KYC is a business principle within the Financial Intelligence Centre Act, 2001 (FICA) that encourages qualifying companies and entities to establish and verify the identity of their clients before or during the time they do business (LexisNexis Digest 10-Dec-18).
Background to FICA
The FICA was promulgated on the 1st of February 2002 and came into effect on 1 July 2003, intending to regulate South Africa’s anti-money laundering and counter-terrorism financing programmes. FICA was then further amended on the 27th of April 2017 and signed into law as the Financial Intelligence Centre Amendment Act, 2017.
In terms of FICA, all accountable institutions have specific duties to help prevent money laundering. FICA imposes certain obligations on accountable institutions as listed in Chapter 3 of the FICA and are, inter alia:
- the duty to identify clients:
- the duty to keep records:
- reporting duties and access to information (Part 3); and
- measures to promote compliance by accountable institutions (Part 4).
The KYC principle focuses on the first duty, the duty to identify all clients for every transaction or business relationship entered. The KYC principle plays a crucial role in compliance with the FICA requirements and responsibilities. Amongst others, it provides for controls which usually include the below (LexisNexis Digest 10-Dec-18):
- collection and verification of identity documentation;
- screening against warning lists;
- client risk assessment; and
- investigations into clients’ financial transactions.

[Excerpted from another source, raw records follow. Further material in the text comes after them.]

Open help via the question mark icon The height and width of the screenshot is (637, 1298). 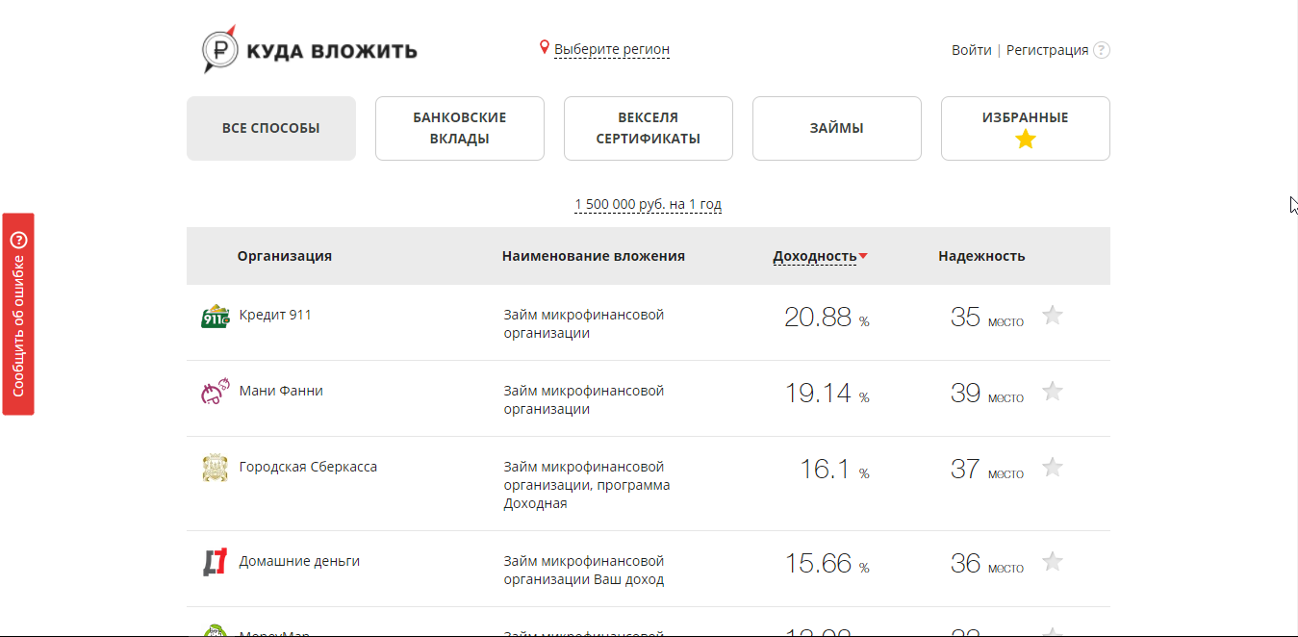1101,50
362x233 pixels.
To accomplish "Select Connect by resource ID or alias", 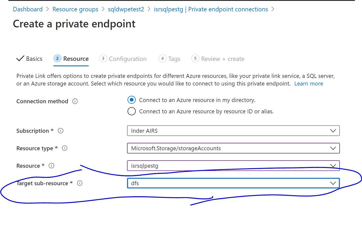I will pos(132,111).
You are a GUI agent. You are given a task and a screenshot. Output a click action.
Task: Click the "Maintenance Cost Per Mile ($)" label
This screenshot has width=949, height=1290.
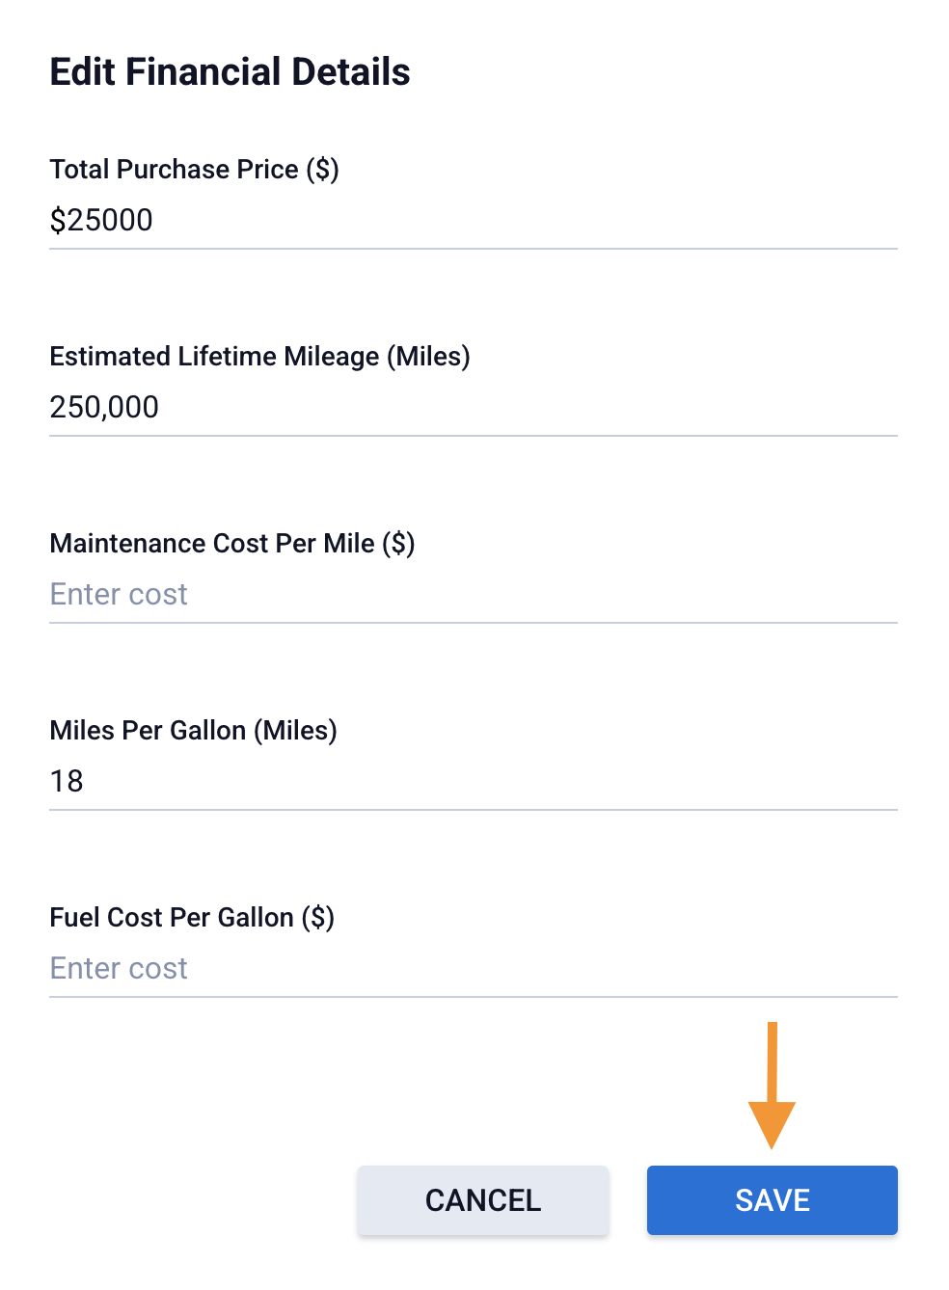pos(231,544)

Moonstone describes the KYC requirements to include the following:
- for individuals: “proof of identification and address through to understanding a person’s source of wealth, business interests and family connections, especially if they have politically active family relations.”
- for businesses: “to understand the business, the entity structure, history, directors and shareholders, how the business operates and makes money”
Non-compliance with FICA
Sections 45C (3), 68(1) and 68(2) of FICA confirm the two types of penalties for non-compliance, they are:
The administrative sanction includes:
- a caution not to repeat the conduct which led to the non-compliance referred to in subsection (1);
- a reprimand;
- a directive to take remedial action or to make specific arrangements;
- the restriction or suspension of certain specified business activities; OR
- a financial penalty not exceeding R10 million in respect of natural persons and R50 million in respect of any legal person.
The criminal sanction includes:
- a maximum penalty of 15 years or a fine not exceeding R100 million; or
- a maximum sentence of five years or a fine not exceeding R10 million for certain lesser offences.
The Financial Intelligence Centre provides further guidance to companies in Guidance Note 3A on the identification and verification of their clients and confirms that a “one size fits all” approach in the methods and levels of verification is not required. A targeted approach must be taken when determining the money laundering risk, including a combination of methods that will assist in the differentiation between low, medium and high risk.
The key amendment to FICA was a shift from a rules-based approach to a risk-based approach to ensure FICA compliance. Meaning that accountable institutions must know their clients to consider the potential risk involved with establishing a business relationship or concluding a single transaction with them.